While Wellington represents a $100 million plus business in equestrian sport, it is Tryon where he sees a real upside describing the project as, “bold” but also “potentially stupid”.
“Someone said to me that this community lost its hope, the textile industry just disappeared and there really wasn’t a lot to hang onto,” said Bellissimo, who rarely rides, doesn’t sleep much and has no personal assistant.
“I would say this has turned into much more than an investment to me.
“We have changed the local economy and given it hope. We have created thousands of jobs, spent $250 million.
“I tell my kids this all the time.
“The world is full of critics and the fact is critics don’t write great novels, they don’t create great companies, they don’t invent cures.
“Criticism is important but it shouldn’t be the lasting legacy.”
International Olympic Committee (IOC) president Thomas Bach took in the final day’s action on Sunday and might have been struck by the legacy being left by the WEG.
Around the world, expensive facilities built for various Olympic Games have ended up as white elephants, but that will not be the case in Tryon, Bellissimo says.
“To me everything you build needs to have some level of return on investment,” explained Bellissimo. “I sat on top of that hill over there and sketched out this venue. I have drawn every building and designed every element.
“There are a thousand reasons why this place should not exist and very few reasons it should and we spent a lot of time focused on why it should exist.”

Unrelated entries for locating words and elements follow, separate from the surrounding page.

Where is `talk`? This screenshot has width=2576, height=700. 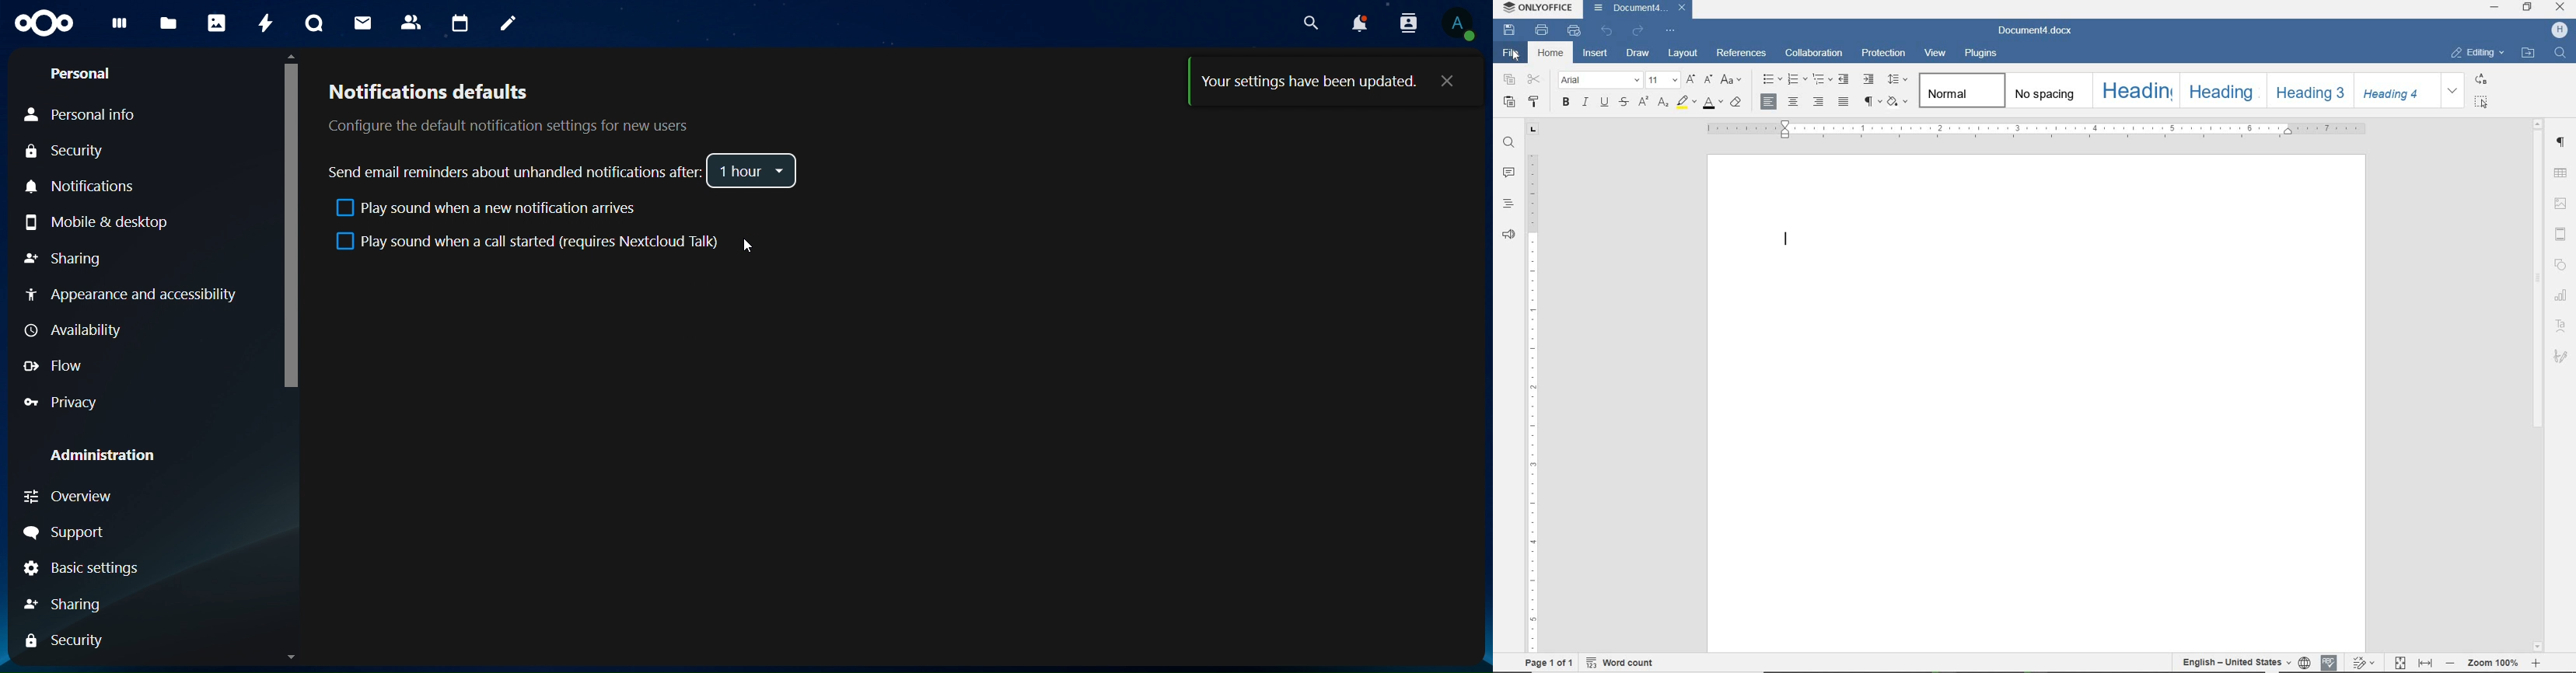
talk is located at coordinates (316, 24).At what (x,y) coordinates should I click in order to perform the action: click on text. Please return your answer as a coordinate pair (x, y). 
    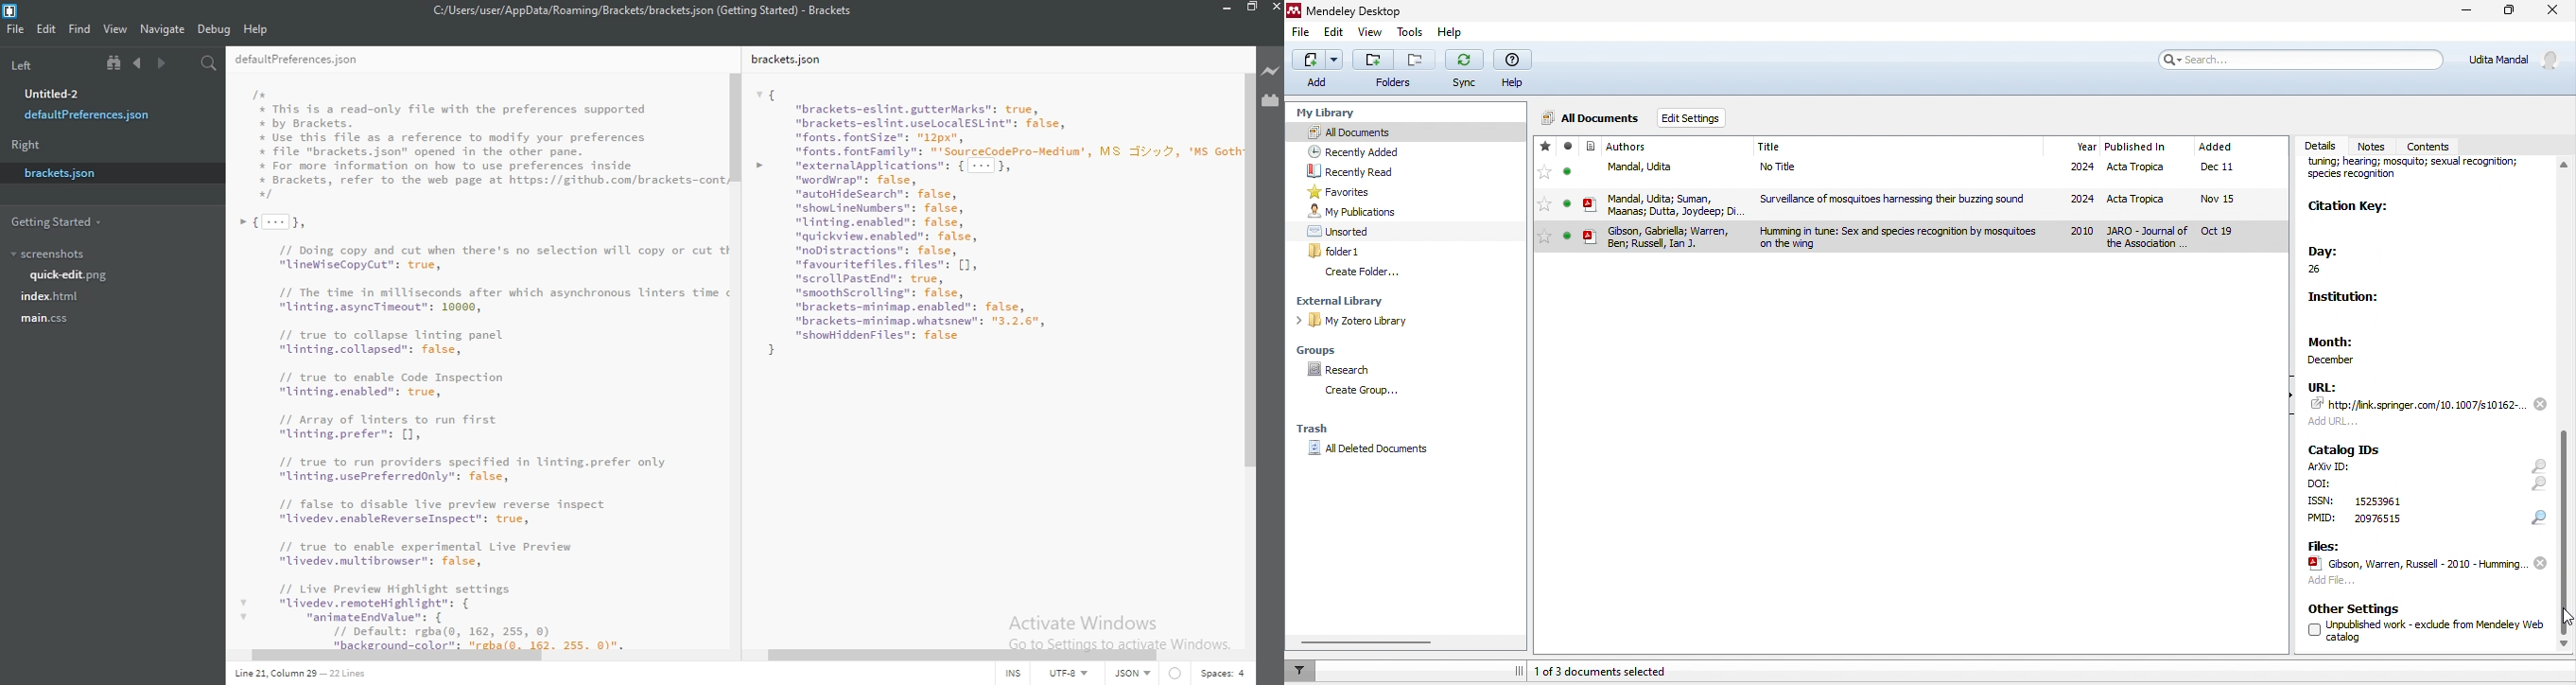
    Looking at the image, I should click on (2322, 501).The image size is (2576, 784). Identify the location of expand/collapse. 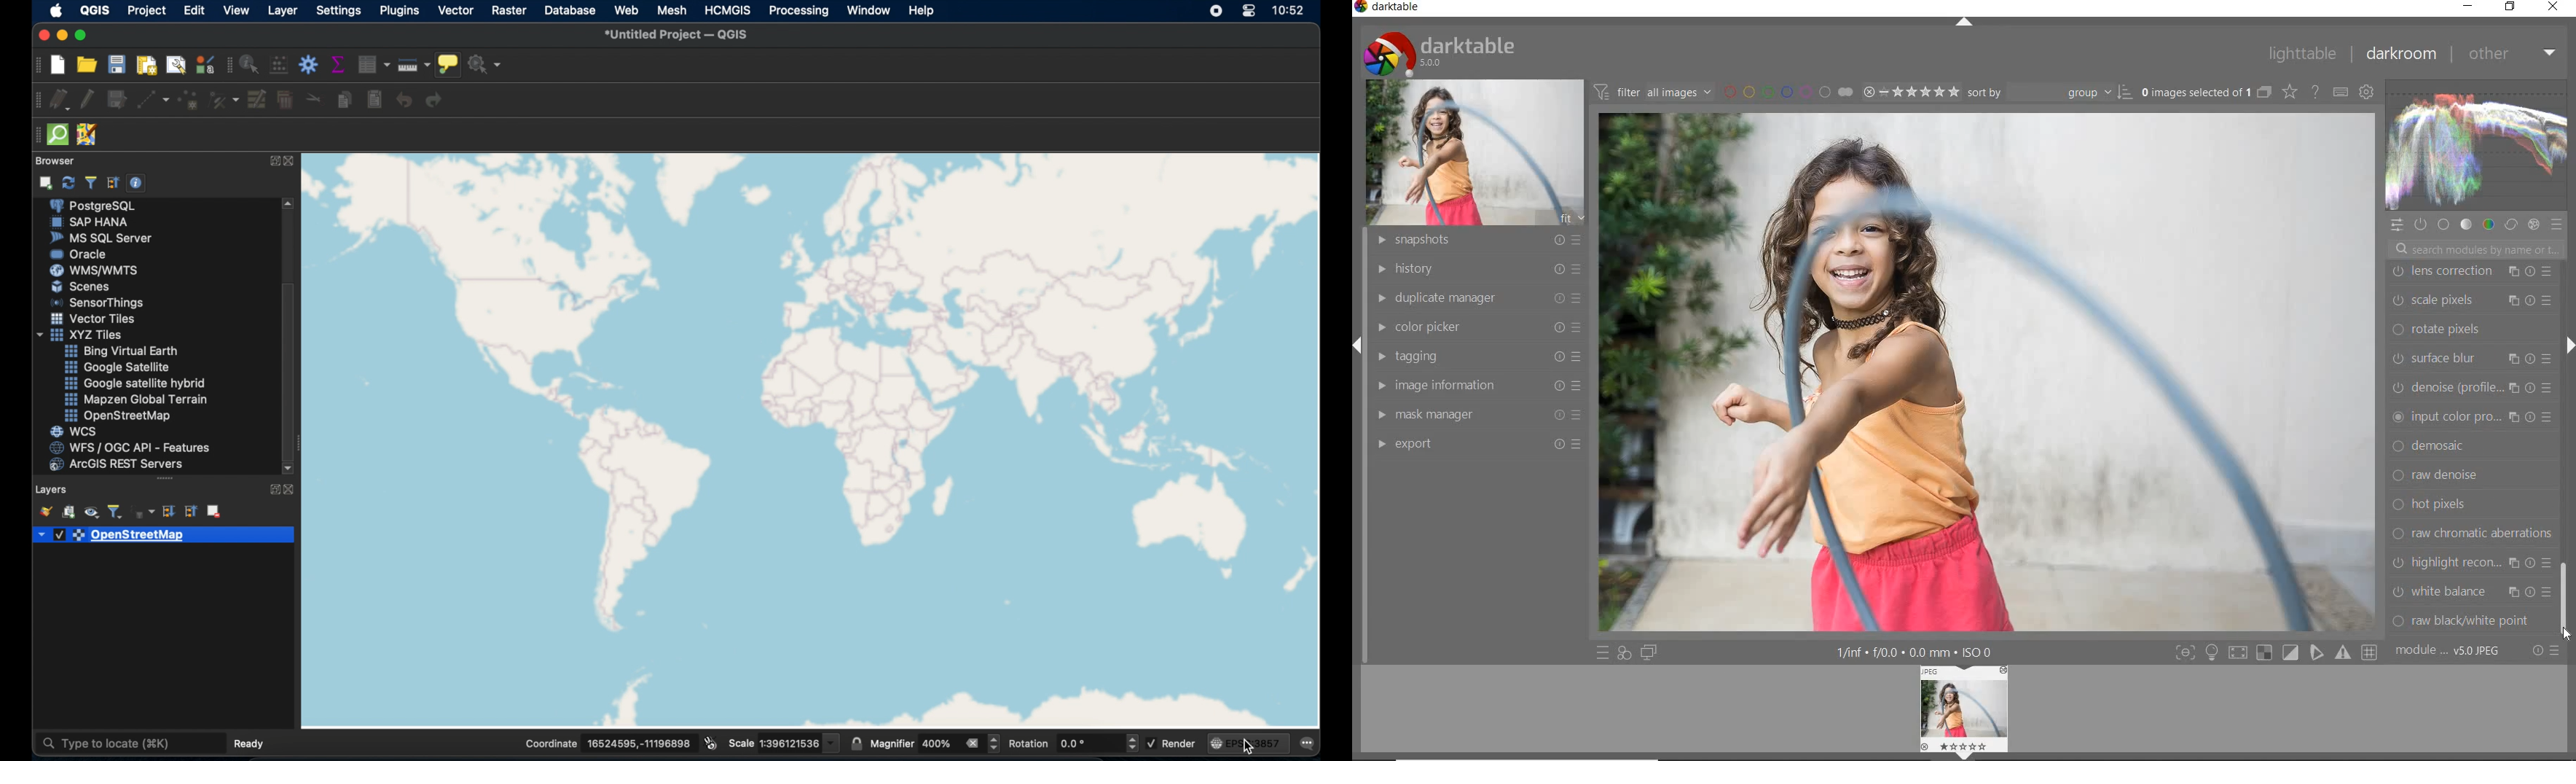
(2565, 348).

For Bellissimo, Tryon is an equestrian Field of Dreams.
Those that do come will be bringing piles of money in their saddle bags, and with that jobs.
Horse racing may be the sport of kings but equestrian can also boast a Fortune 500 stable of billionaires.
Microsoft founder Bill Gates and Apple’s Steve Jobs both have daughters who compete as does Ariana Rockefeller, grand daughter of banking billionaire David Rockefeller.
Rocker Bruce Springsteen’s daughter Jessica battled for a spot on the U.S. show jumping team while Gina-Maria Schumacher, daughter of Formula One great Michael Schumacher, is a champion in reining.
While the well-heeled crowd will help pay for Bellissimo’s vision, it is the people in and around the hamlets of Tryon and Mill Springs who he says will benefit.
For this bible belt, Bellissimo is the answer to their prayers. To the equestrian establishment he is a devilish interloper determined to shake up the sport with the objective of making it more interesting and accessible.
He wants to introduce new events such as gladiator polo, a tricked up version of the sport more often associated with royalty.
Next year he plans to take things a step further and stage the WEX Games, an extreme equestrian version of the X Games.
The idea is to pull in a younger engaged crowd in much the same way the IOC has courted the same group by embracing sports like Big Air, skicross and skate boarding.
“The goal is to get people interested in horses,” summed up Bellissimo. “Look at Olympics, surfing, beach volleyball, skate boarding.
“Nothing has killed more companies, more countries, more communities than the preservation of the status quo.
“I think every equestrian sport is in decline.
“It’s expensive and we need to figure ways to lower costs, make it much more spectator friendly.
“The problem is with equestrian sport people are so fascinated by their own sport.”